CMS Releases 2021 Final Outpatient Prospective Payment System/Ambulatory Surgical Center Rule
On December 2, CMS finalized policy changes for the Outpatient Prospective Payment System (OPPS) and Ambulatory Surgical Center (ASC) final rules.
In this final rule, CMS will begin eliminating the inpatient only (IPO) list of 1,700 procedures for which Medicare will only pay when performed in the hospital inpatient setting over a three-year transitional period, beginning with some 300 primarily musculoskeletal-related services. The IPO list will be completely phased out by calendar year (CY) 2024. This will make these procedures eligible to be paid by Medicare when furnished in the hospital outpatient setting when outpatient care is appropriate, as well as continuing to be payable when furnished in the hospital inpatient setting when inpatient care is appropriate, as determined by the physician. In the short term, as hospitals face surges in patients with complications from COVID-19, being able to provide treatment in outpatient settings will allow non-COVID-19 patients to get the care they need.
CMS is adding 11 procedures to the ASC Covered Procedures List (CPL), including total hip arthroplasty (CPT 27130), under our standard review process. Additionally, CMS is revising the criteria used to add surgical procedures to the ASC CPL, providing that certain criteria used to add surgical procedures to the ASC CPL in the past will now be factors for physicians to consider in deciding whether a specific beneficiary should receive a covered surgical procedure in an ASC. Using the revised criteria, CMS added 267 surgical procedures to the ASC CPL beginning January 1, 2021. Finally, CMS adopted a notification process for surgical procedures the public believes can be added to the ASC CPL.
CMS is announcing that it will continue its policy of paying for 340B-acquired drugs at average sales price minus 22.5% after the July 31, 2020, decision of the Court of Appeals for the D.C. Circuit upholding the current policy. This policy lowers out-of-pocket drug costs for Medicare beneficiaries by letting them share in the discount that hospitals receive under the 340B program. Since this policy went into effect in 2018, Medicare beneficiaries have saved nearly $1 billion on drug costs, with expected Medicare beneficiary drug cost savings of over $300 million in CY 2021.
As part of the agency’s Patients Over Paperwork Initiative, which is aimed at reducing burden for health care providers, CMS is establishing a simple updated methodology to calculate the Overall Hospital Quality Star Rating (Overall Star Rating). The Overall Star Rating summarizes a variety of quality measures published on the Medicare.gov Care Compare tool (the successor to Hospital Compare) for common conditions that hospitals treat, such as heart attacks or pneumonia. Along with publicly reported data on Care Compare, the Overall Star Rating helps patients make better-informed health care decisions. Veterans Health Administration hospitals will be added to CMS’ Care Compare, which will help veterans understand hospital quality within the VA system.

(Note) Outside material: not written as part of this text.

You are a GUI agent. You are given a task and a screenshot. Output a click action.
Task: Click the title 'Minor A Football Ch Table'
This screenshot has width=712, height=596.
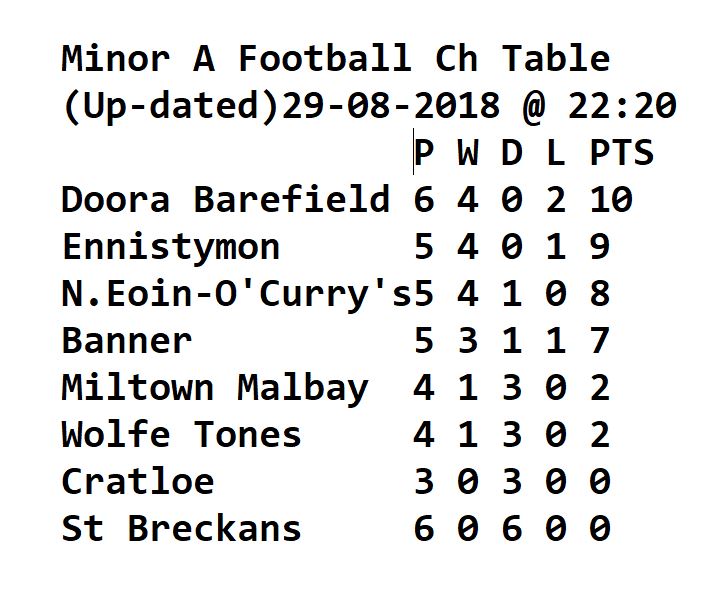pos(336,59)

In response to stakeholder feedback about the current methodology used to calculate the Overall Star Rating, CMS is not finalizing its proposal to stratify readmission measures under the new methodology based on dually eligible patients, but it will continue to study the issue to find the best way to convey quality of care for this vulnerable population.
Finally, in order to address the ongoing public health emergency, CMS is finalizing a new requirement for the nation’s 6,200 hospitals and critical access hospitals to report information about their inventory of therapeutics to treat COVID-19. This reporting will provide the information needed to track and accurately allocate therapeutics to the hospitals that need additional inventory to care for patients and meet surge needs.